Bank Financing Meets Government Subsidy
The mechanics are simple enough on paper. Banks put up the money. The government cushions the cost through subsidies. The applicant walks away with a home they can actually afford. Dr. Muththalib confirmed that several proposals along these lines have already landed on his desk. Each one tries to crack the same puzzle — how to make a mortgage workable for a citizen on an ordinary income, on a piece of land they already hold.
Hiyaavahi Phase Two Takes Shape
Phase one is rolling. Phase two is now on the drawing board. International lenders have grown cautious, and securing project finance from those quarters has become harder than it used to be. So the Ministry is pivoting. New models are in the works, this time built around partnerships between private developers and contractors. The thinking goes like this — if global capital is tight, domestic muscle has to carry more of the load. And the Ministry believes that muscle exists.
Housing Remains the Sharpest Pain Point
Dr. Muththalib did not soften the diagnosis. Housing, he said, is still the most urgent grievance citizens bring to the government’s door. No surprise there. Rents bite. Waiting lists stretch. Family homes split into smaller and smaller units. The Minister framed Hiyaavahi Finance Scheme loans as one answer among several, not the whole solution. The government, he added, keeps experimenting with different models because no single approach will close the gap on its own.
Global Winds Shape Local Choices
The wider picture also shaped the tone. Conflict in the Middle East is rattling supply chains, fuel prices, and remittance flows, and the Maldivian economy feels every tremor. Even so, the Minister sounded steady. Hiyaavahi Finance Scheme loans, he argued, will still reach a meaningful slice of the population in line with the government’s targets. Headwinds abroad, in his view, do not cancel commitments at home.

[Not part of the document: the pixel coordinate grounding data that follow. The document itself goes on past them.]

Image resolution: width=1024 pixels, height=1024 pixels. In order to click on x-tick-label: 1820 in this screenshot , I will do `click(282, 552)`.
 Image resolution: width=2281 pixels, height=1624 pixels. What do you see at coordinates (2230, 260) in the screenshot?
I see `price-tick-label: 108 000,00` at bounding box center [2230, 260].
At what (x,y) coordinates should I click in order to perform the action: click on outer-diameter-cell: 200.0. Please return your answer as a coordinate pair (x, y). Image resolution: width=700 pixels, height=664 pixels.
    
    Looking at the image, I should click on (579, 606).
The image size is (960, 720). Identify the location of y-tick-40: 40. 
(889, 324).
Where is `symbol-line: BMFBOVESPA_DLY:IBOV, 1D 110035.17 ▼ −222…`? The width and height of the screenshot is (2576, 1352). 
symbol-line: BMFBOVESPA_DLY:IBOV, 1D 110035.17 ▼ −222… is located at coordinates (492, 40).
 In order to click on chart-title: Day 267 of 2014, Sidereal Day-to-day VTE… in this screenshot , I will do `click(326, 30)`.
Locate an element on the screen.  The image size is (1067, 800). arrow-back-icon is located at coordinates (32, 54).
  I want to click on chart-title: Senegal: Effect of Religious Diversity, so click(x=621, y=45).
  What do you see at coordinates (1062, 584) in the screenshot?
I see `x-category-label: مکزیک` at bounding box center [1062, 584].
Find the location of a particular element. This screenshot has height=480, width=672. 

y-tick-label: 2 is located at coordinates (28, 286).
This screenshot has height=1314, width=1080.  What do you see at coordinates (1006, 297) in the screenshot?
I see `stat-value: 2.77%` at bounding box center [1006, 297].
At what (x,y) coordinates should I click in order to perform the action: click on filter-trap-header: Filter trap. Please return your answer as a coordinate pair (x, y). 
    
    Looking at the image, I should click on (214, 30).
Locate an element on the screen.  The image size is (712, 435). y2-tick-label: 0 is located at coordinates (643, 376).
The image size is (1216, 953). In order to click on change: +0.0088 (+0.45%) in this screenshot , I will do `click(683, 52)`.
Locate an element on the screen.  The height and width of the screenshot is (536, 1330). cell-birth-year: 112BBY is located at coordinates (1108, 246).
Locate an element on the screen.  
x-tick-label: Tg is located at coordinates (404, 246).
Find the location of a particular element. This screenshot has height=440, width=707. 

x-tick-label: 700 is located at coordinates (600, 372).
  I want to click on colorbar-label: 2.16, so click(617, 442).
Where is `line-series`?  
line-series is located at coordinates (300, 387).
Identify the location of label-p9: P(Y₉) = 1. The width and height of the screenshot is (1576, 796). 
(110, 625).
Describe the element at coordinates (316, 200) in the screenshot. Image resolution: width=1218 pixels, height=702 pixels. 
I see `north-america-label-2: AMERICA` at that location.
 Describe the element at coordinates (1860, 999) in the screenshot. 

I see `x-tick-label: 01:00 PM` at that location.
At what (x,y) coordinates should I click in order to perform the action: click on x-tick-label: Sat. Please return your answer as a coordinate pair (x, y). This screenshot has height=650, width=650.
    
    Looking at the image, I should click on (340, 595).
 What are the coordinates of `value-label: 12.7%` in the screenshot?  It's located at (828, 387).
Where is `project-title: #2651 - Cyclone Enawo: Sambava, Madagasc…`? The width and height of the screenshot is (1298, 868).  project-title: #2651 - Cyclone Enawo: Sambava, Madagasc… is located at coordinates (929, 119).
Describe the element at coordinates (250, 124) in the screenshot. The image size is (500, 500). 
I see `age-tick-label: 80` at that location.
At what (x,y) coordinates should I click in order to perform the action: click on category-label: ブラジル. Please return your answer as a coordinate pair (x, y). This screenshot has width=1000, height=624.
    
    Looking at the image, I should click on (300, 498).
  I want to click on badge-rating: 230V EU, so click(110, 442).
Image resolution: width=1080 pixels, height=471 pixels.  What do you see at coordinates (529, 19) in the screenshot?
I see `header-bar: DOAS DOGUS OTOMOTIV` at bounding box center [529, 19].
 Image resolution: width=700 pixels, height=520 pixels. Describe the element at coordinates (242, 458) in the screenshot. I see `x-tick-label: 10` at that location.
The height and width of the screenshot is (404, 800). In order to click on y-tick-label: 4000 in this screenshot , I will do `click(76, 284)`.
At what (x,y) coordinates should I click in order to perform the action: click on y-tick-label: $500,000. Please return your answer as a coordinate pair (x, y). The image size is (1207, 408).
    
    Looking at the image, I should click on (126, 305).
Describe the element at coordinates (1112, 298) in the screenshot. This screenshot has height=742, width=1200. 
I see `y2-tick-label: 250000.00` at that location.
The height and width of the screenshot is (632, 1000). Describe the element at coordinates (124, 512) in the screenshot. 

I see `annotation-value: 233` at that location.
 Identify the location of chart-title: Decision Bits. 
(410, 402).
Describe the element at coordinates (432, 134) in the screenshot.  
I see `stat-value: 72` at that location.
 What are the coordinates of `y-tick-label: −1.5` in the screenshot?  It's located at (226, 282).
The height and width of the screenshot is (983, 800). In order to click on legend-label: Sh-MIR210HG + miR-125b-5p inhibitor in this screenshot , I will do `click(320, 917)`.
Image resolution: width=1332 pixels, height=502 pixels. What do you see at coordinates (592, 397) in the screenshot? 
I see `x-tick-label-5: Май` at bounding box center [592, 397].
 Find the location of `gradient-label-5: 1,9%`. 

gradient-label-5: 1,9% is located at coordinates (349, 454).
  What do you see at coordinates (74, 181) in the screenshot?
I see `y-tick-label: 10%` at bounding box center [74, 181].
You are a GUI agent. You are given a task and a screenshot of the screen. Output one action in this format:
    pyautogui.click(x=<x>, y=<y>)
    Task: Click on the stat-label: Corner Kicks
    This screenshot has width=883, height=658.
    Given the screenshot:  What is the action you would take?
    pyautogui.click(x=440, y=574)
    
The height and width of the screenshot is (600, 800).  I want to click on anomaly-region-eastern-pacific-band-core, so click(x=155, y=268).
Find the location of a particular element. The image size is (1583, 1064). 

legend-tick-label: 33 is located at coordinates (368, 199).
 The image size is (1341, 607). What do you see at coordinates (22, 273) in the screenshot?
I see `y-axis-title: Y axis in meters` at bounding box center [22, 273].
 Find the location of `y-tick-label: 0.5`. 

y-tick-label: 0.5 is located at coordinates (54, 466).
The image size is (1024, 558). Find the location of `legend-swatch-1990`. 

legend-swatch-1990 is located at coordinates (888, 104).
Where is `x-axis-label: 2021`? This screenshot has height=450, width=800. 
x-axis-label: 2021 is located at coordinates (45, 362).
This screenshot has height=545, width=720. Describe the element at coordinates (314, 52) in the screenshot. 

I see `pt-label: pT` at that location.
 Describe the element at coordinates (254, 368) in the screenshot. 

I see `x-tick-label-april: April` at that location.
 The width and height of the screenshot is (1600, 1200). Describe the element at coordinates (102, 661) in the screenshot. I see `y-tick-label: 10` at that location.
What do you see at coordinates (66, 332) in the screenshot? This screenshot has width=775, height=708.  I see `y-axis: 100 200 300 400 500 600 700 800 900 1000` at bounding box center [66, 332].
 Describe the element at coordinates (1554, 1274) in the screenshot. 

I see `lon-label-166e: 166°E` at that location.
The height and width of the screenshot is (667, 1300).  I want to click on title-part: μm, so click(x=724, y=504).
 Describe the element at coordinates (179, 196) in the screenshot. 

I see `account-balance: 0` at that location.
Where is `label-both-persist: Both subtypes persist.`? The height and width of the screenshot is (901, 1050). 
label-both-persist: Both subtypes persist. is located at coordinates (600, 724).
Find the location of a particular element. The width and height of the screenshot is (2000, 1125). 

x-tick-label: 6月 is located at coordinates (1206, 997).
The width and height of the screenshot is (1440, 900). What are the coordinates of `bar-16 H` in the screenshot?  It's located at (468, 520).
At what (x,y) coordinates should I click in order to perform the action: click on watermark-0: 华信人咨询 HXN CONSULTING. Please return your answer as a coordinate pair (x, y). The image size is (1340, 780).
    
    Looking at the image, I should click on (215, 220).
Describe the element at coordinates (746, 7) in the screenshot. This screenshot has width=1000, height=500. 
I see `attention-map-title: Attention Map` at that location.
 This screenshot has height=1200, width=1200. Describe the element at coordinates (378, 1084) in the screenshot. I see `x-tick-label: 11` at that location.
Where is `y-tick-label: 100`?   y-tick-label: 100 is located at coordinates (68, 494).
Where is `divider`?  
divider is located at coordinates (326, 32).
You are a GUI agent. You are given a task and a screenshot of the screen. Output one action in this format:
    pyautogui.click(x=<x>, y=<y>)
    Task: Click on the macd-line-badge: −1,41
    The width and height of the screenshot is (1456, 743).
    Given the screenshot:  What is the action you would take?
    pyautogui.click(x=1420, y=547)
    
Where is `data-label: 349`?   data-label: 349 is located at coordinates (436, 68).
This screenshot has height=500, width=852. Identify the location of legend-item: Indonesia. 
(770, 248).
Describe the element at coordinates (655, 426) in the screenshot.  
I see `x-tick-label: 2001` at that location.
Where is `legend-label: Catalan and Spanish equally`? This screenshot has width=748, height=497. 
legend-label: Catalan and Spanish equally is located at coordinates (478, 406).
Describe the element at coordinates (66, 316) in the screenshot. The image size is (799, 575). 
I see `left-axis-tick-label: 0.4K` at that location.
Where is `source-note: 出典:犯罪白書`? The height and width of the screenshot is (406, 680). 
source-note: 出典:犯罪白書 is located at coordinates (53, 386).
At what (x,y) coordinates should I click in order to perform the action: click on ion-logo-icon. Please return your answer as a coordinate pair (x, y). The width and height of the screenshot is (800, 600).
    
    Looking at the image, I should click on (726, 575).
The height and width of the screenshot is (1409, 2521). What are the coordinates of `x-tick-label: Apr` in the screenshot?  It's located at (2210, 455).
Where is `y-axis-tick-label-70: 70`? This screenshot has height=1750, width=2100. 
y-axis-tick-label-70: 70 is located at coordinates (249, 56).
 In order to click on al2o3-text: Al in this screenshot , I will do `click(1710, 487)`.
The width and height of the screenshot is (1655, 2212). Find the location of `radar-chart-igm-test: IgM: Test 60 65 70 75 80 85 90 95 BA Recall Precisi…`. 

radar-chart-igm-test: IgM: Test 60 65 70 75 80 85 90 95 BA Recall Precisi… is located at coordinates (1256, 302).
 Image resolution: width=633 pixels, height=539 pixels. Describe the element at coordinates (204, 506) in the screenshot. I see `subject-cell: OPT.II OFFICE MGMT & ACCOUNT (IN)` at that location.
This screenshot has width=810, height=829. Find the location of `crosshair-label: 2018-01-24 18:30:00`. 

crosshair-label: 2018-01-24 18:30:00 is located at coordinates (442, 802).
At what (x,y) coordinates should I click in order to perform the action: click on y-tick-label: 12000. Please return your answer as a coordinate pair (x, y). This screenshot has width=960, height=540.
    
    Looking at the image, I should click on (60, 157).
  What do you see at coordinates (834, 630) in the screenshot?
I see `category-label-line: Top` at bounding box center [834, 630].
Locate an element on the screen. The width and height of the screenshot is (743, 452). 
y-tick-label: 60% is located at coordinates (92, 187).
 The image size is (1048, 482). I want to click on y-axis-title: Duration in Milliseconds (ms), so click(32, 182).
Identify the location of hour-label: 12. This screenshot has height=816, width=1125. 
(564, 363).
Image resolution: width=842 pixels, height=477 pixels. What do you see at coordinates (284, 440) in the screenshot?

What Comes Next for Applicants
The immediate question for most citizens is practical. When does the money start flowing, and how does one apply? The Ministry has yet to publish a detailed rollout calendar, but the framing yesterday suggested movement rather than delay. For 850 households, that movement could mean the difference between another year of waiting and the first load of concrete arriving at their plot.